> [Aim of the exercise]: Needed from the entries below: every line that holds the word "sidebar".

Stored data:
....................

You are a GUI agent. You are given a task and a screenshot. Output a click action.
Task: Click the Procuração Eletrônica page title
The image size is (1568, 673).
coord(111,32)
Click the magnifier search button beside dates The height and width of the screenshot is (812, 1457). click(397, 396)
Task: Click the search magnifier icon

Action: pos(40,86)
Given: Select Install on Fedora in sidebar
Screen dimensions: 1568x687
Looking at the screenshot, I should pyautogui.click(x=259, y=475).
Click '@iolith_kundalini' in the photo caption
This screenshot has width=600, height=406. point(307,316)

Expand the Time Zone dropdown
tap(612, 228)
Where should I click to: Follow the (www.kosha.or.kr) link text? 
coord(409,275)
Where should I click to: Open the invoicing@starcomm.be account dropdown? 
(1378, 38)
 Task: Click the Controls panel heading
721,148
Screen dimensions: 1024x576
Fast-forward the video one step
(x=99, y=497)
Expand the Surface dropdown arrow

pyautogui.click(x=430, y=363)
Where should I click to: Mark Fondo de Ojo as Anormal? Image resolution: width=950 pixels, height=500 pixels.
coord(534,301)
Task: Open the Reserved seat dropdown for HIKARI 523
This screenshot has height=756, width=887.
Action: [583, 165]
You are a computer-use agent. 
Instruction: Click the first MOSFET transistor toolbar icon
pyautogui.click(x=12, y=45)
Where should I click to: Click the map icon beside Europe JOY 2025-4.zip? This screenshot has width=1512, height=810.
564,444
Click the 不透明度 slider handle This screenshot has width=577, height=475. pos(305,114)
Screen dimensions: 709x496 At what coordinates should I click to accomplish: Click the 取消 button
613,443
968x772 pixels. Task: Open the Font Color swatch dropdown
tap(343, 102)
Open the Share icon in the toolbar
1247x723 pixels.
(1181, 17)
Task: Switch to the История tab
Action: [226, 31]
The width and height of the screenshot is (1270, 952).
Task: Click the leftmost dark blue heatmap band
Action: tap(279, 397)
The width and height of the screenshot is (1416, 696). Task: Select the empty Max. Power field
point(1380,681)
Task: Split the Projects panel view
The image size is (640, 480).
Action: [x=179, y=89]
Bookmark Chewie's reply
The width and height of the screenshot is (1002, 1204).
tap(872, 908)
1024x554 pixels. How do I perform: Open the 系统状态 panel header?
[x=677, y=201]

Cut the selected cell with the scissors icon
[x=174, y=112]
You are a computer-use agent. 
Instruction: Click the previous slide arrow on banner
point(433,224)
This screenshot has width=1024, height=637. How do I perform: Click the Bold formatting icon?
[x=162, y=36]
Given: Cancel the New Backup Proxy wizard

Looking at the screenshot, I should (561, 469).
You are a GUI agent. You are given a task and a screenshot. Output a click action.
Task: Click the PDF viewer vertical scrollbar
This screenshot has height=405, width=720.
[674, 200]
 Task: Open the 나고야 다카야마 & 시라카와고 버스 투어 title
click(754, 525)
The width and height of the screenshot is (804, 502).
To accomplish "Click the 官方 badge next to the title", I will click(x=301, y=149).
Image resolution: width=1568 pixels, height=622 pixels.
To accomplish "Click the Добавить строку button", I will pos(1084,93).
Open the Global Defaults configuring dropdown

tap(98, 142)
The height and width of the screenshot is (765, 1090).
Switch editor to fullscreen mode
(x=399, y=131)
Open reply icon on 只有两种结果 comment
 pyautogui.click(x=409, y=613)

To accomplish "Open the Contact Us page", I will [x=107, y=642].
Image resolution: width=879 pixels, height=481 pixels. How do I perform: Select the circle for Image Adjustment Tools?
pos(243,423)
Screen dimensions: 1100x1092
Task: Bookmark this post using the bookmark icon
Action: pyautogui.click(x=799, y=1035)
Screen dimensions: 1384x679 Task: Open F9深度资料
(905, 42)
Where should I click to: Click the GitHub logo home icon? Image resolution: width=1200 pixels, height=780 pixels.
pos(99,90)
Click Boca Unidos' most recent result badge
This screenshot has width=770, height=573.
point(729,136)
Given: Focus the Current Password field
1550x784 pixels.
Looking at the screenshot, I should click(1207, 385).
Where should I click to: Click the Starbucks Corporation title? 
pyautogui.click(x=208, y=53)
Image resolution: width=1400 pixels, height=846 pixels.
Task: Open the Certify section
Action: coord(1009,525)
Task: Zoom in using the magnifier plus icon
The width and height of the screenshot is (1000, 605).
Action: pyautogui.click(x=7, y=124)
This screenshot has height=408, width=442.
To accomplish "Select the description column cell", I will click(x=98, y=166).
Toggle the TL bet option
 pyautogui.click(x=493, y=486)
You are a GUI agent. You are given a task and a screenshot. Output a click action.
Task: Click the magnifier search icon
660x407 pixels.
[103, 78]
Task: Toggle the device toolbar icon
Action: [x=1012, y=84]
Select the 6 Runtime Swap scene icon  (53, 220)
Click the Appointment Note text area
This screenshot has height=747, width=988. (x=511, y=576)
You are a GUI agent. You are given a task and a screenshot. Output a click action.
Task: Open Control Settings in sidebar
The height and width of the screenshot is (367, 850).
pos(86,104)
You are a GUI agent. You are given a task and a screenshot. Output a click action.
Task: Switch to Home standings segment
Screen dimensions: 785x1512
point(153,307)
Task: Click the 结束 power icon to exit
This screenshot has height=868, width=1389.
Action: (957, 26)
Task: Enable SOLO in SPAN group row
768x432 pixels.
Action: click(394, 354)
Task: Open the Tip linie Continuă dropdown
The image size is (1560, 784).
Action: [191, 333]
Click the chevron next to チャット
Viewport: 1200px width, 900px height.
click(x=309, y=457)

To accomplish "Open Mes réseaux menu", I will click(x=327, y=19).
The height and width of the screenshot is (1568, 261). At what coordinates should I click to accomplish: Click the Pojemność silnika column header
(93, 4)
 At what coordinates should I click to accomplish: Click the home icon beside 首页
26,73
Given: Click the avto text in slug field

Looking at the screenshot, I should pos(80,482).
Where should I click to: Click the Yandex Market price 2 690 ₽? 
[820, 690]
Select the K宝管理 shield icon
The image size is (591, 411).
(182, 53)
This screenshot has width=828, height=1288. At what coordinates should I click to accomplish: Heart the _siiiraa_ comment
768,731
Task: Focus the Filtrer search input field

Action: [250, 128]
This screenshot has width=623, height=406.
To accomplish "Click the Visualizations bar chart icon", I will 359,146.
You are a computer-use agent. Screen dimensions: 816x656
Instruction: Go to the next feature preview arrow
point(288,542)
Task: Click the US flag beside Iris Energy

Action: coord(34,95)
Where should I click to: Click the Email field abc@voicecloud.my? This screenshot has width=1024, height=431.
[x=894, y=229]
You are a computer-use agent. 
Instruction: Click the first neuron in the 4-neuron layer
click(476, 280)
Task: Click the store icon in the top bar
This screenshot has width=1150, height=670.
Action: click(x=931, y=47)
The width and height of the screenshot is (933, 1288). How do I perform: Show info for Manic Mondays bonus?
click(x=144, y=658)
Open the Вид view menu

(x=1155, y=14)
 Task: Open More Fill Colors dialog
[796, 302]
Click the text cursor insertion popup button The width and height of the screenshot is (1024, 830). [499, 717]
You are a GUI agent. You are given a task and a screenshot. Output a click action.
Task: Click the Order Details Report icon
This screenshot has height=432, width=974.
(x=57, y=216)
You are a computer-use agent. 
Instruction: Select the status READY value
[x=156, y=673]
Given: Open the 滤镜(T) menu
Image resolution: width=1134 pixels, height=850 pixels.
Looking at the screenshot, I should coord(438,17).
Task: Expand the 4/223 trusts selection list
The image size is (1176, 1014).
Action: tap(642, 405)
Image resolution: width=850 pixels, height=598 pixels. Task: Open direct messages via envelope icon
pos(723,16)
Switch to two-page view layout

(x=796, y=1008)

....................

> [Solution to this task]:
Given: Select Install on Fedora in sidebar
Task: Open Control Settings in sidebar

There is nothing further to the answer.